> [TASK INPUT]

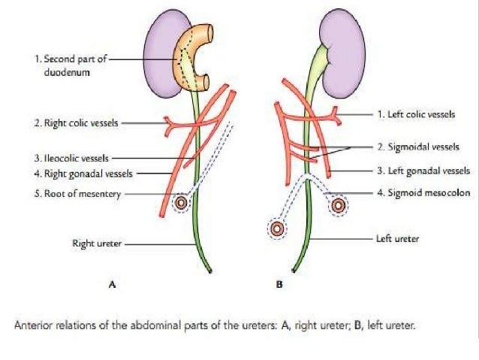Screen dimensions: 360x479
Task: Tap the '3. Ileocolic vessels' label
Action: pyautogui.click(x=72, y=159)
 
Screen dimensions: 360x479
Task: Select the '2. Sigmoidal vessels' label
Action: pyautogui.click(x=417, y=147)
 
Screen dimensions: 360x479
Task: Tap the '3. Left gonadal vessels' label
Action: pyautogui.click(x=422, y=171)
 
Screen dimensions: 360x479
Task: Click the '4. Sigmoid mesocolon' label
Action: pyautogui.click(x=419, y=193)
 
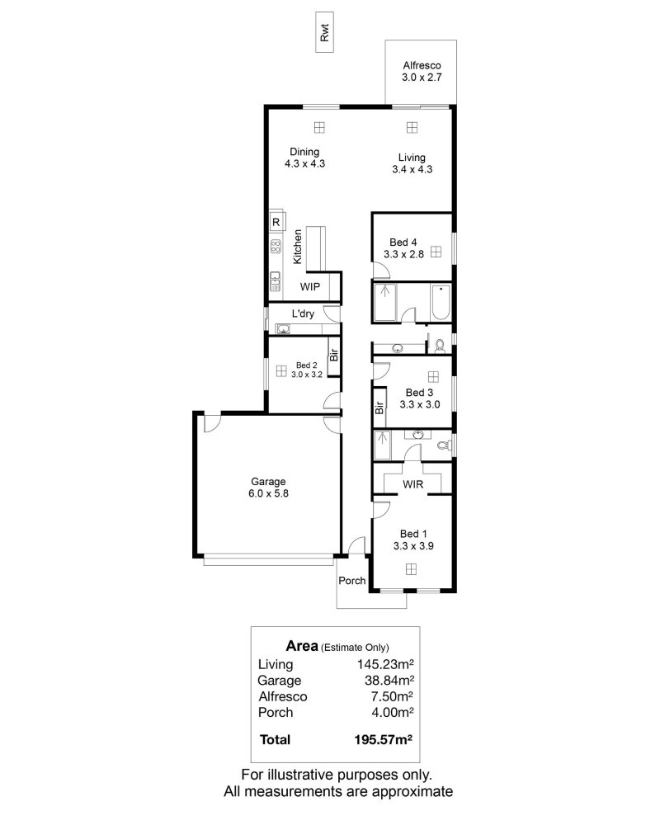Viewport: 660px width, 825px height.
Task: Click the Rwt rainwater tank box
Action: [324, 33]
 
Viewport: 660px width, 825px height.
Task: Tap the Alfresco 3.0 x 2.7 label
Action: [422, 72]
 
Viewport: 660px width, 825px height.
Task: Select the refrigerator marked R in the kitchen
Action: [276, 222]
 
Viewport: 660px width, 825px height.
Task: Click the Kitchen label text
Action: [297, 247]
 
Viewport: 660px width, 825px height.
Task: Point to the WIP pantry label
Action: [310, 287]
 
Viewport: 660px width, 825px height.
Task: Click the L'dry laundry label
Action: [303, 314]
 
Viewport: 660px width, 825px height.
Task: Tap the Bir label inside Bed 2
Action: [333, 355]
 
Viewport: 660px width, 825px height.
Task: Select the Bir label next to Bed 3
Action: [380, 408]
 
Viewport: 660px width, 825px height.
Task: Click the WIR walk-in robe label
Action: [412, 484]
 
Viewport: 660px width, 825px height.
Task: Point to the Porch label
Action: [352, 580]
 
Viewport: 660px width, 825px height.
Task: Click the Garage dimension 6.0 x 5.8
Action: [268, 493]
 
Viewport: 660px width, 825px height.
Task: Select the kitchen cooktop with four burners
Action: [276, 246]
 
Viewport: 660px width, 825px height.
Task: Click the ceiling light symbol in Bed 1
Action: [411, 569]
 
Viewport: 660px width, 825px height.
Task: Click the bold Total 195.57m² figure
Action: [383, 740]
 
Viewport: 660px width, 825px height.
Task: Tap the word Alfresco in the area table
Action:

> [TASK TO COMPLETE]
Write out every entry above word for word, leaving out the pictures.

> [THE REPLY]
Screen dimensions: 360x479
Task: Tap the '3. Ileocolic vessels' label
Action: pyautogui.click(x=72, y=159)
 
Screen dimensions: 360x479
Task: Select the '2. Sigmoidal vessels' label
Action: pyautogui.click(x=417, y=147)
 
Screen dimensions: 360x479
Task: Tap the '3. Left gonadal vessels' label
Action: pyautogui.click(x=422, y=171)
 
Screen dimensions: 360x479
Task: Click the '4. Sigmoid mesocolon' label
Action: pyautogui.click(x=419, y=193)
 
Viewport: 660px width, 825px height.
Task: Click the Rwt rainwater tank box
Action: [324, 33]
 
Viewport: 660px width, 825px height.
Task: Tap the Alfresco 3.0 x 2.7 label
Action: [422, 72]
 
Viewport: 660px width, 825px height.
Task: Select the refrigerator marked R in the kitchen
Action: [276, 222]
 
Viewport: 660px width, 825px height.
Task: Click the Kitchen label text
Action: [297, 247]
 
Viewport: 660px width, 825px height.
Task: Point to the WIP pantry label
Action: [310, 287]
 
Viewport: 660px width, 825px height.
Task: Click the L'dry laundry label
Action: [303, 314]
 
Viewport: 660px width, 825px height.
Task: Tap the Bir label inside Bed 2
Action: [333, 355]
 
Viewport: 660px width, 825px height.
Task: Select the Bir label next to Bed 3
Action: [380, 408]
 
Viewport: 660px width, 825px height.
Task: Click the WIR walk-in robe label
Action: [412, 484]
 
Viewport: 660px width, 825px height.
Task: Point to the Porch label
Action: [352, 580]
 
Viewport: 660px width, 825px height.
Task: Click the Garage dimension 6.0 x 5.8
Action: [268, 493]
 
Viewport: 660px width, 825px height.
Task: Select the kitchen cooktop with four burners
Action: [276, 246]
 
Viewport: 660px width, 825px height.
Task: Click the ceiling light symbol in Bed 1
Action: [411, 569]
 
Viewport: 660px width, 825px height.
Task: Click the bold Total 195.57m² figure
Action: [383, 740]
 
Viewport: 660px width, 825px height.
Task: Tap the word Alfresco in the area table
Action:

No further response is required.